Oh… so just dismiss my points by casting me as a disciple of Rush? That’s just lazy. At least you didn’t mention Fox News. Kudos for that.

“GM paid back every single tax payer dollar, as did Chrysler.”
Really?!? NBC and CNN must be drinkin the same flavor Kool-Aid while listening to Rush (with the Pretender’s My City Was Gone playing in the background)…

U.S. exits GM stake, taxpayers lose $10.5 billion
http://www.nbcnews.com/business/auto-bailout-saved-1-5-million-jobs-study-2D11716261

U.S. loses $1.3 billion in exiting Chrysler
http://money.cnn.com/2011/07/21/autos/chrysler_government_exit/

…and did you know Chrysler is now an I-talian car company? (cue stereotypical italian music)

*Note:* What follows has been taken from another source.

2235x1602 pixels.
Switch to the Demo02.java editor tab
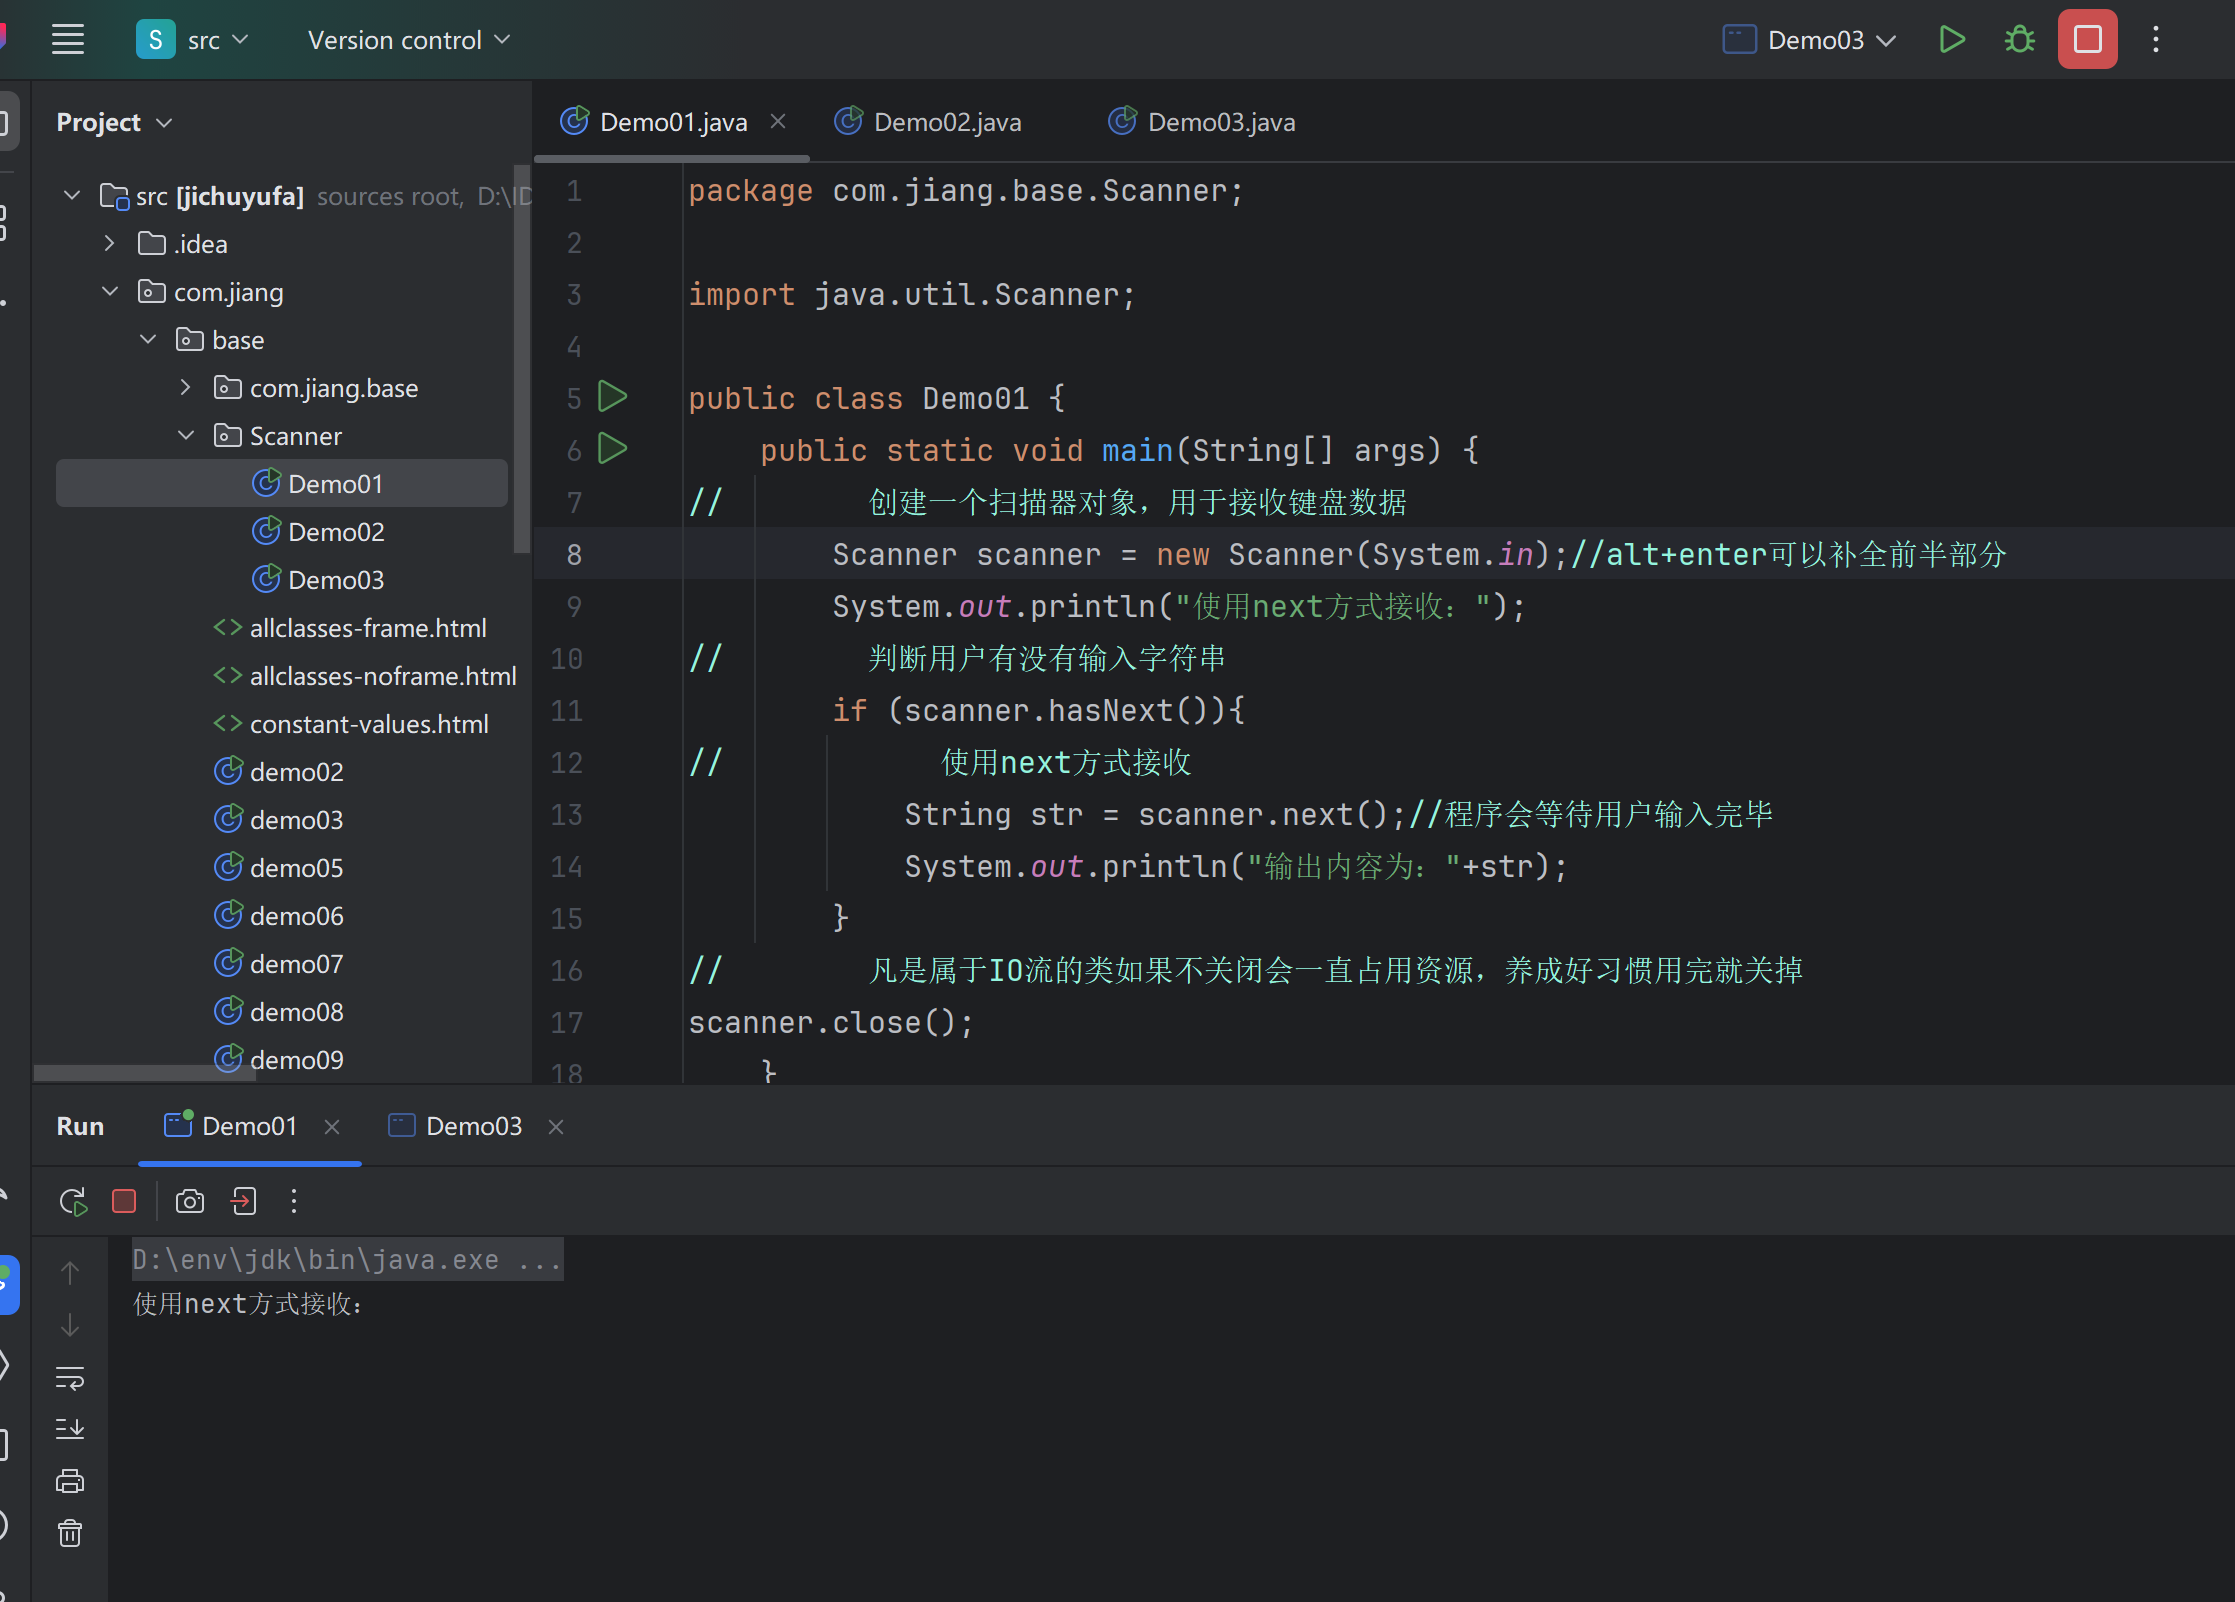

Does Ron Burgundy Know That Chrysler’s Now an Italian Car Company?
http://business.time.com/2014/01/01/fiat-buys-out-chrysler/

“If you want to discuss moving the country forward let’s do it… If you want to lament the sins of Bill Clinton, Hillary, Kerry, or even George Bush, it is a waste of my time and yours.”
Before you can look forward you must look backward. The left doesn’t have a boogieman on NAFTA which is why they want to ignore the past. Their guy is married to the 2016 frontrunner. Forward!